DATA LISTING below:

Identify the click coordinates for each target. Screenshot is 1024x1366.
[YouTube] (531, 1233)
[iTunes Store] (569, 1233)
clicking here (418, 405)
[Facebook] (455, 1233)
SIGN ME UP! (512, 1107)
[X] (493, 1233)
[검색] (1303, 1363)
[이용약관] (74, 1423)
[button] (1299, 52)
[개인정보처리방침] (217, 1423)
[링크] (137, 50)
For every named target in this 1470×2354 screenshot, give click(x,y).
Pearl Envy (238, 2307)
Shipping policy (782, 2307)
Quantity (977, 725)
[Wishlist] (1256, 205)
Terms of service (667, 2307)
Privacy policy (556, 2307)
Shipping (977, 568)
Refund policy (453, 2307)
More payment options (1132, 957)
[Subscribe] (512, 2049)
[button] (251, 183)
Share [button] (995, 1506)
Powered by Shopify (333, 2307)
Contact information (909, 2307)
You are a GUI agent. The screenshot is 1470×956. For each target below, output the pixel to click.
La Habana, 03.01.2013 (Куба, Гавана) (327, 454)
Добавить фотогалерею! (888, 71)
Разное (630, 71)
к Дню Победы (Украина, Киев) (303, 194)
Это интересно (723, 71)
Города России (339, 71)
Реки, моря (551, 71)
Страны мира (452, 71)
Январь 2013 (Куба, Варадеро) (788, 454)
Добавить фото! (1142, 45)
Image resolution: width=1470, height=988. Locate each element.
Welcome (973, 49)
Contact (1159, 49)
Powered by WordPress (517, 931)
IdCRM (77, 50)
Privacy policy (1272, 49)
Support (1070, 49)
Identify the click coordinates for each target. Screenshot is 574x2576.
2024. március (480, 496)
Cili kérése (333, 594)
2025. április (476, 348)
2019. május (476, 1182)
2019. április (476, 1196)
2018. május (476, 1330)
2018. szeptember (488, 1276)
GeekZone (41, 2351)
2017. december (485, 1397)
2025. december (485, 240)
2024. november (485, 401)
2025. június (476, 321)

End of DATA LISTING.

Copy each line of the listing above that includes the word "Добавить".

| ANSWER FOR THIS EXERCISE |
Добавить фотогалерею! (888, 71)
Добавить фото! (1142, 45)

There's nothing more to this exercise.